RECORDS PROVIDED:
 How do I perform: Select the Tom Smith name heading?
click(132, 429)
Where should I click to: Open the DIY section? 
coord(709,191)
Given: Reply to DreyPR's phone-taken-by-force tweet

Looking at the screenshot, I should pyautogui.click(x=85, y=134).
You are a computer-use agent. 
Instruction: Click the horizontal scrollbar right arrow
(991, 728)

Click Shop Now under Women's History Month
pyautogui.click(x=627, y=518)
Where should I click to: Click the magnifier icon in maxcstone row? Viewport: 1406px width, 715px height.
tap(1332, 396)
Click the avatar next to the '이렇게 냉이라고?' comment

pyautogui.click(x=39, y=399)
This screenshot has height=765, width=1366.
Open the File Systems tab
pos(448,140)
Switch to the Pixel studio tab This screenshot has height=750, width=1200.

WORK TASK:
Return every entry exactly; no line may be missing.

TASK SOLUTION:
 How do I perform: Select the Tom Smith name heading?
click(132, 429)
Where should I click to: Open the DIY section? 
coord(709,191)
Given: Reply to DreyPR's phone-taken-by-force tweet

Looking at the screenshot, I should pyautogui.click(x=85, y=134).
You are a computer-use agent. 
Instruction: Click the horizontal scrollbar right arrow
(991, 728)

Click Shop Now under Women's History Month
pyautogui.click(x=627, y=518)
Where should I click to: Click the magnifier icon in maxcstone row? Viewport: 1406px width, 715px height.
tap(1332, 396)
Click the avatar next to the '이렇게 냉이라고?' comment

pyautogui.click(x=39, y=399)
This screenshot has height=765, width=1366.
Open the File Systems tab
pos(448,140)
Switch to the Pixel studio tab This screenshot has height=750, width=1200.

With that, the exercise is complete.